En revanche, que la grève s’accompagne d’une action tendant à empêcher les autres de travailler, piquet de grève, barrages sur les routes, fermeture autoritaire des
usines est inacceptable.
Le droit de grève est protégé constitutionnellement et doit être préservé à tout prix, c’est la marque d’une véritable démocratie.
Curieusement le sens de la démocratie fait défaut chez ceux qui en bénéficient, chez ceux qui manifestent et bloquent les non grévistes, outrepassent leurs droits
et irritent la population.
Qui plus est, ceux-là même qui dévoient le droit de grève crient au scandale quant l’Etat veut faire cesser les blocages intempestifs.

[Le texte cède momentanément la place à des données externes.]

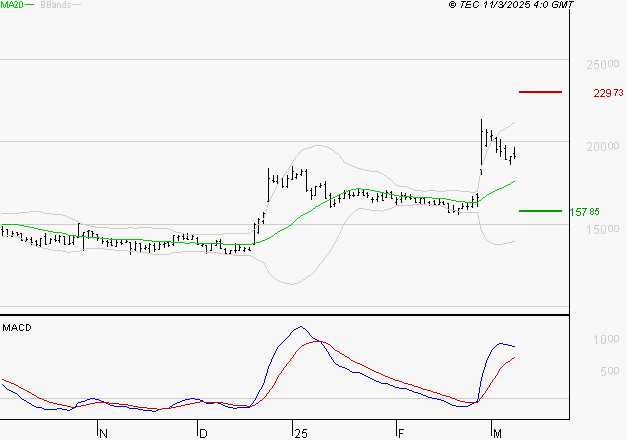
Task: Click the 250.00 price axis label
Action: tap(603, 64)
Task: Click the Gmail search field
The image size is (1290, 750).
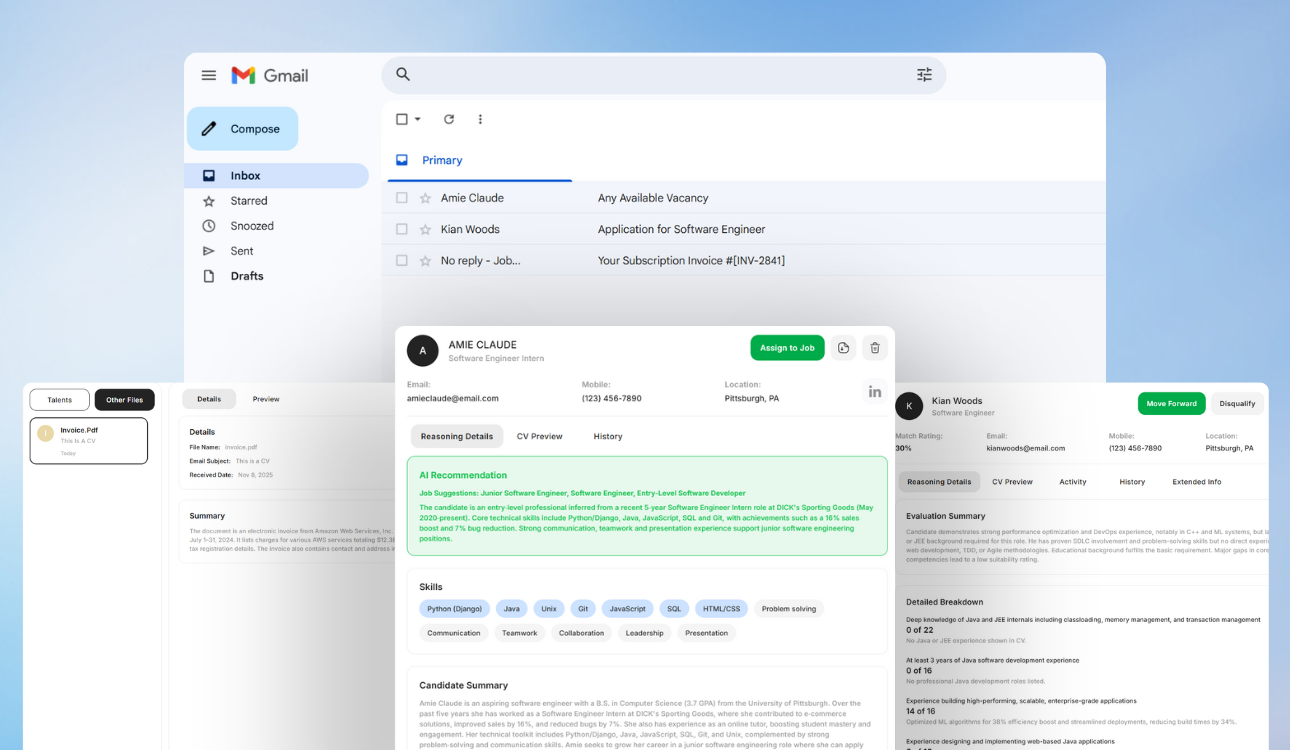Action: coord(650,74)
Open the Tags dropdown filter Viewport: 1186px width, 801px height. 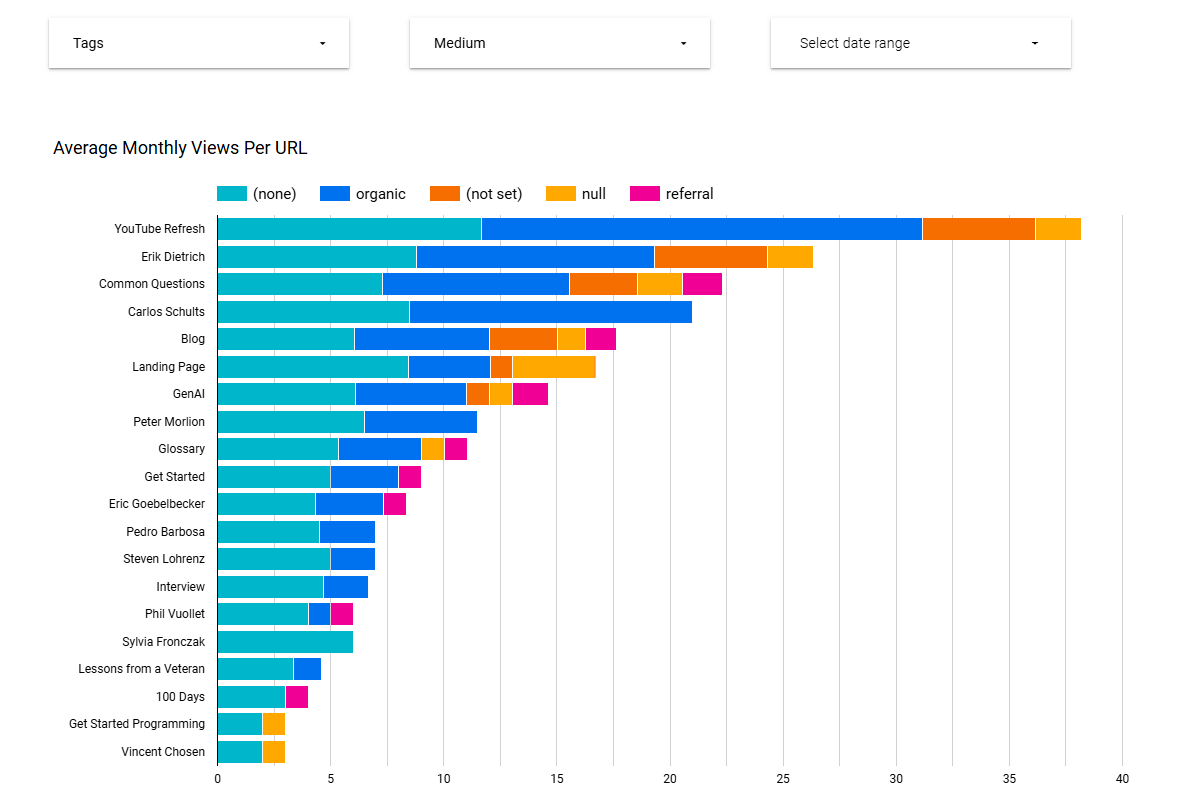pyautogui.click(x=198, y=43)
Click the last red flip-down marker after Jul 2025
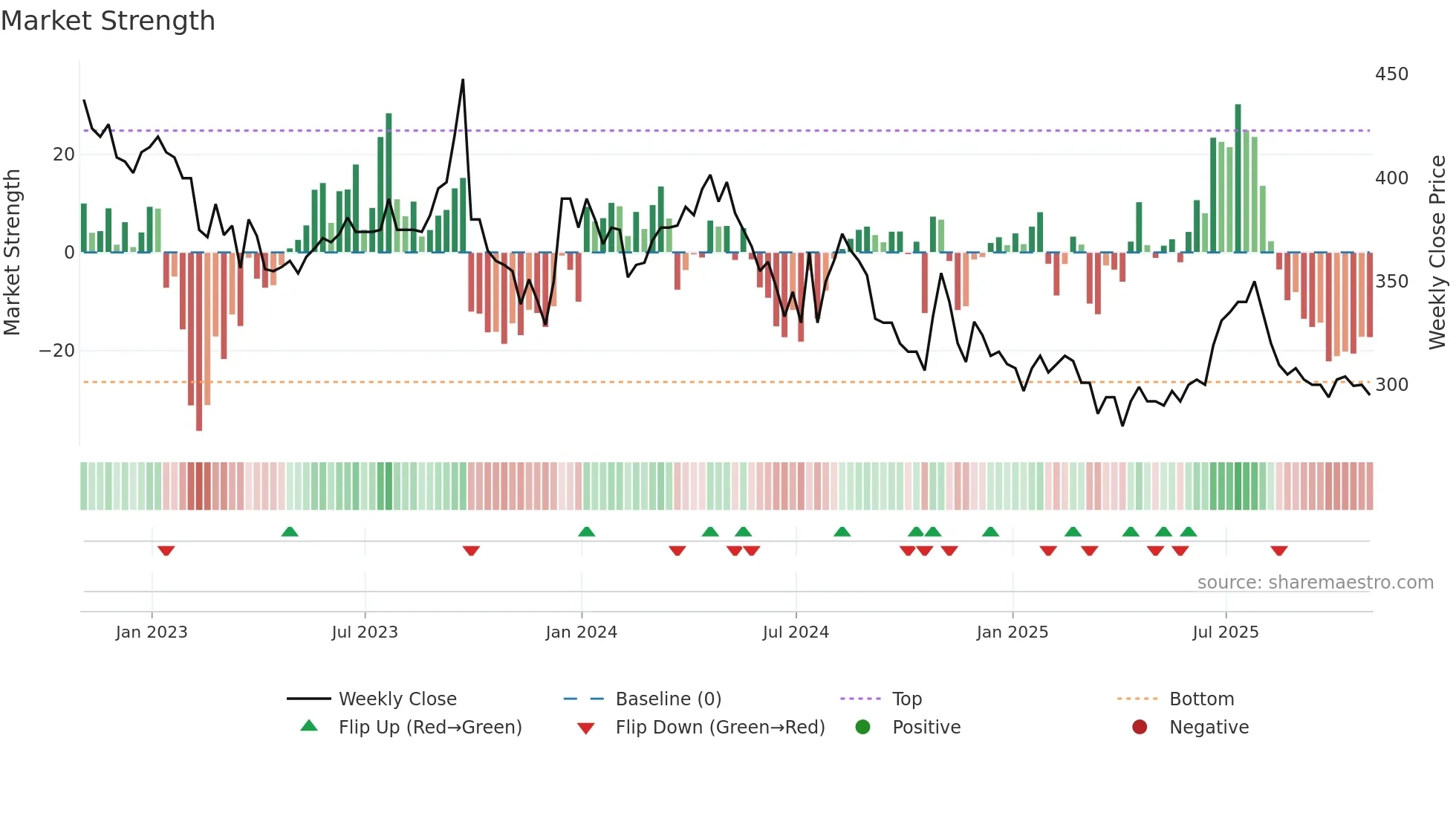Viewport: 1456px width, 819px height. click(x=1278, y=551)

Faire grève ce n’est pas empêcher par la force les autres de travailler.
La République est représentée entre autres par les élus à l’Assemblée nationale et au Sénat.
Une loi peut et doit être discutée, travaillée et enfin votée.
Elle devient loi de la République et doit s’appliquer sur tout le territoire.
La rue ne doit pas avoir le dernier mot.
Si dans dix-huit mois les Français veulent une nouvelle majorité (celle qui affirme en mentant qu’elle reviendra sur les 62 ans) qu’ils votent pour elle.
Que serait une République, une démocratie dirigée par la rue, méprisant ainsi les élus du peuple?
J'espère que la raison l'emportera.
Que les grévistes arrêtent leurs provocations!
Qu’ils utilisent leur droit de grève de façon responsable !
Qu’ils évitent de se comporter en « révolutionnaires » à la petite semaine!
Qu’ils arrêtent de jouer avec le feu!
Non seulement ils refusent l’évidence, acceptée par tous les pays européens, mais ils pénalisent la France, ce n’est pas le moment.